Full activation within 4 hours; regulatory notification within 24 hours if applicable

Trigger

Site loss, full platform failure, mass absence event (30%+), civil emergency

Agent impact

50%+ of rostered agents unavailable; site cannot be used

Declared by

Head of Operations or Director

WFM response

Full WFH or alternative site activation. All non-essential contacts deflected to IVR/digital. MVO staffing deployed. Senior management and comms team engaged. Regulatory notification where required (FCA, Ofcom).

Work-from-home failover

Post-2020, WFH capability is the primary BCP mitigation for most contact centres. It eliminates site-dependency risk and provides staffing continuity during site loss events. But WFH failover only works if it is tested and pre-provisioned:

WFH BCP activation checklist

Pre-provisioning (done before any incident)

✓All agents have a tested home working setup (headset, laptop/thin client, sufficient broadband)
✓PSTN/SIP softphone configuration tested from home network
✓WFH tech access confirmed for each agent: CRM, WFM adherence, telephony, wrap/ACW
✓Security controls confirmed: VPN or ZTNA, no call recording gaps, PCI DSS pause-and-resume functional from home
✓Tested at least annually — untested WFH capability should be treated as unavailable for BCP purposes

Activation steps (during incident)

✓Declare tier level and notify agents via out-of-band communication (SMS/WhatsApp, not email or Teams on the affected system)
✓Route telephony to WFH-capable agents via ACD re-routing or DDI transfer
✓Confirm agent-by-agent connectivity — do not assume 100% WFH yield; plan for 75–85% actual availability
✓Update WFM schedule to reflect WFH-capable vs. unavailable agents
✓Set modified service level targets and communicate to stakeholders
✓Define duration: hours vs. days vs. extended — triggers different staffing and equipment decisions

Plan for 75–85% WFH yield, not 100%. In a real activation, some agents will have broadband issues, equipment failures, or personal circumstances preventing WFH. Building a WFH BCP that assumes 100% conversion from site to home is systematically over-optimistic. Use 80% as the planning assumption unless empirically validated otherwise.

Minimum viable operations (MVO)

Worked example: setting MVO for a 100-agent regulated financial services contact centre

Regulatory minimum

FCA requires that complaints and advised sales contacts are not abandoned and meet minimum handling standards. Estimated minimum: 12 agents to handle obligatory contact types at legally compliant levels.

Queue floor (Erlang C)

At normal volume (300 calls/hr, 6 min AHT), minimum to prevent infinite queue growth: 30 agents. Below this, the queue compounds at every interval.

MVO determination

MVO = max(regulatory minimum, queue floor) = 30 agents. At this level, SL will be poor but queue will not compound indefinitely. Contacts below regulatory obligation can be deflected to IVR callback.

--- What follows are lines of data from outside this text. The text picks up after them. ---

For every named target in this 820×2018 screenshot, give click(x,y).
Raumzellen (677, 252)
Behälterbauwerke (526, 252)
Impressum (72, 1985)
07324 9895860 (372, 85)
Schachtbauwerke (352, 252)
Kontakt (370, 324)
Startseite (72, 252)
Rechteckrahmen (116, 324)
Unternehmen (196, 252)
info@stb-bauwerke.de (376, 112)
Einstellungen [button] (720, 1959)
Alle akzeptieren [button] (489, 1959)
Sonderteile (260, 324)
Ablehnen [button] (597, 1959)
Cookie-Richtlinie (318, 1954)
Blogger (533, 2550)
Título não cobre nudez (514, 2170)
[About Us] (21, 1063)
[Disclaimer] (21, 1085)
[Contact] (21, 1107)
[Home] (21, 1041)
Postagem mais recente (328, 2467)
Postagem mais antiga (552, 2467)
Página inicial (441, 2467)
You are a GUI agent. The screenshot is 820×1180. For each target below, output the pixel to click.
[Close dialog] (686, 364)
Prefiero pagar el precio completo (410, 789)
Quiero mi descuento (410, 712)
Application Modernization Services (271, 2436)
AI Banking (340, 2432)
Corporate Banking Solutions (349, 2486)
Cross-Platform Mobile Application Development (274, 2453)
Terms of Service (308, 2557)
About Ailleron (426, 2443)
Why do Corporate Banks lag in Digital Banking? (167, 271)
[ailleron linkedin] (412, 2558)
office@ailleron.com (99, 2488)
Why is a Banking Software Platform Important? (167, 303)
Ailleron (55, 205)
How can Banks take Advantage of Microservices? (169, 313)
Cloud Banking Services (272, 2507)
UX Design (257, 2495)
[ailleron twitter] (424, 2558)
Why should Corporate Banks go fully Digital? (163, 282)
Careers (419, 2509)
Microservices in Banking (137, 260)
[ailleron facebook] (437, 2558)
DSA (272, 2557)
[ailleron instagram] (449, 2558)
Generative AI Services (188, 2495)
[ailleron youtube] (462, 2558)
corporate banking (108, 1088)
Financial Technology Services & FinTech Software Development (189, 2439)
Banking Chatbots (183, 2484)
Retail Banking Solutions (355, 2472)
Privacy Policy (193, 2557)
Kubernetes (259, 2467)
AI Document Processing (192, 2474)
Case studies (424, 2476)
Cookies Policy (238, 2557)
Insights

Define MVO before you need it

Determining MVO during an active incident under time pressure produces the wrong number. Calculate it in advance using your normal Erlang C inputs, your regulatory obligations, and your maximum tolerable queue growth rate. Document it. Review it when volume or SL targets change.

MVO is not a service level target — it is a floor

Operating at MVO means accepting that service level will be poor. The purpose is to prevent the situation from becoming permanently unrecoverable (infinite queue spiral, regulatory breach, reputational catastrophe) while the BCP incident is resolved. Communicate the degraded SL to stakeholders explicitly rather than hoping it goes unnoticed.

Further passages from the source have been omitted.